PART 301—PROCEDURE AND ADMINISTRATION
Par. 3. The authority citation for part 301 is amended by adding entries in numerical order for §§ 301.6241–1 and 301.6241–7 to read in part as follows:
Authority: 26 U.S.C. 7805.
Section 301.6241–1 also issued under sections 48D(d), 6241, and 6417.
Section 301.6241–7 also issued under sections 48D(d), 6241, and 6417.
Par. 4. Section 301.6241–1 is amended by:
1. Adding a sentence after the second sentence of paragraph (a)(6)(iii); and
2. Adding a sentence to the end to the end of paragraph (b)(1).
The additions and revisions read as follows:
(a) * * *
(6) * * *
(iii) * * * Notwithstanding the previous two sentences, any tax, penalty, addition to tax, or additional amount imposed on the partnership under chapter 1 is an item or amount with respect to the partnership. * * *
(b) * * *
(1) * * * The third sentence of paragraph (a)(6)(iii) applies to partnership taxable years ending on or after June 21, 2023. * * *
Par. 5. Section 6241–7 is amended by:
1. Redesignating paragraph (j) as paragraph (k);
2. Adding new paragraph (j);
3. Revising the first sentence of newly redesignated paragraph (k)(1); and
4. Adding paragraph (k)(3).
The additions and revisions read as follows:
(j) Elections resulting in payments to a partnership.
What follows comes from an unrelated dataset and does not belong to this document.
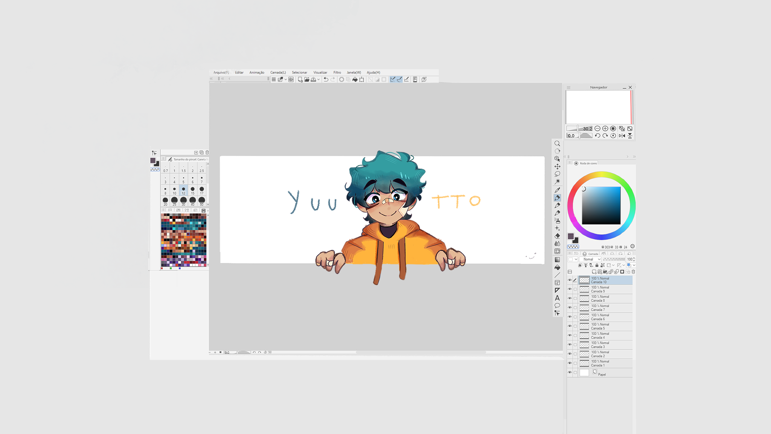Screen dimensions: 771x434
Task: Select the Eraser tool
Action: 557,236
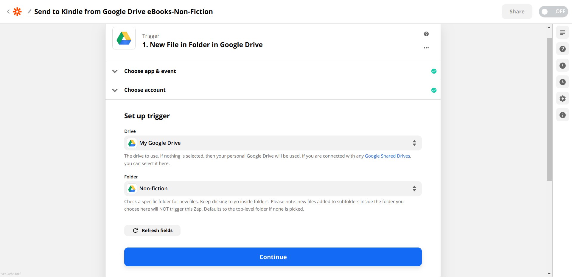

The IRS may adjust any election that results or could result in a payment to the partnership in lieu of a Federal tax credit or deduction without regard to subchapter C of chapter 63. The IRS may also make determinations, without regard to subchapter C of chapter 63, about the payment itself as well as any partnership-related item relevant to adjusting the election or the payment.
(k) Applicability date —(1) In general. Except as provided in paragraph (k)(2) (relating to paragraph (b) of this section) and paragraph (k)(3) of this section (relating to paragraph (j) of this section), this section applies to partnership taxable years ending on or after November 20, 2020. * * *
(3) Elections resulting in payments to a partnership. Paragraph (j) of this section applies to taxable years ending on or after June 21, 2023.
Douglas W. O'Donnell,
Deputy Commissioner for Services and Enforcement.